Element and text location data
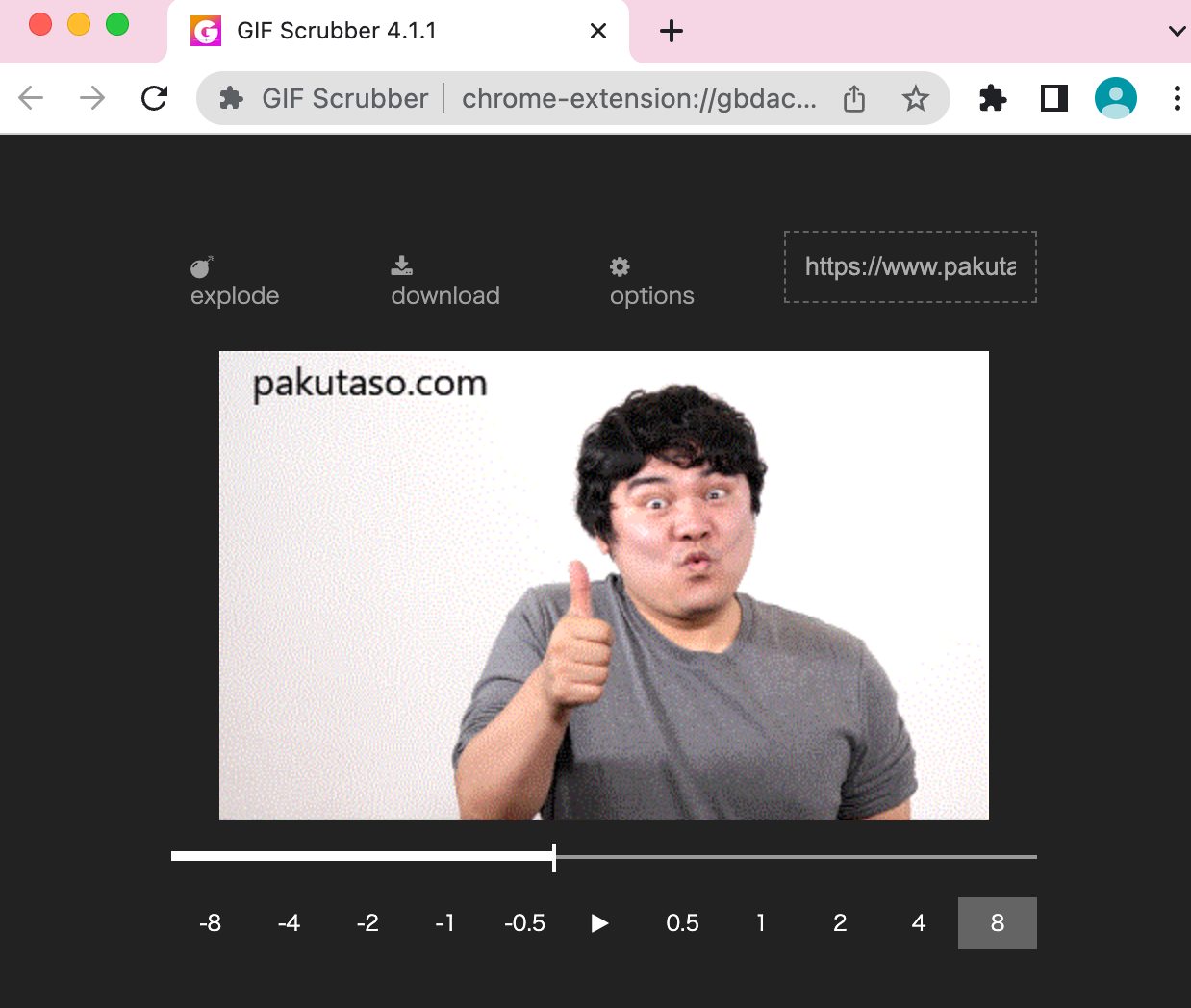Click the browser profile avatar
1191x1008 pixels.
point(1115,97)
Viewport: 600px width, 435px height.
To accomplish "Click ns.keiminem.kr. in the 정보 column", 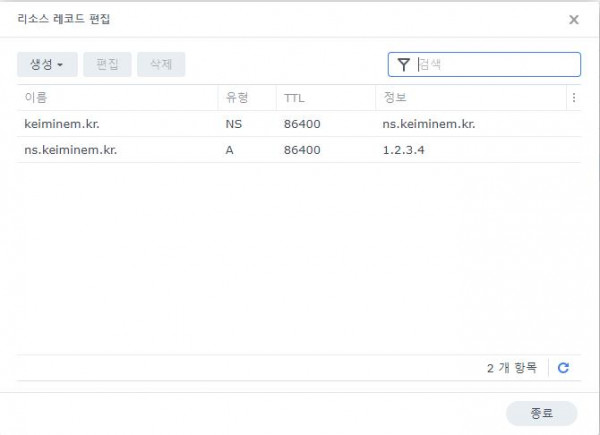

**What is asked**
Write out every item above again word for word, leaving out the pictures.

**Answer to the problem**
Click the browser profile avatar
1191x1008 pixels.
point(1115,97)
Viewport: 600px width, 435px height.
To accomplish "Click ns.keiminem.kr. in the 정보 column", 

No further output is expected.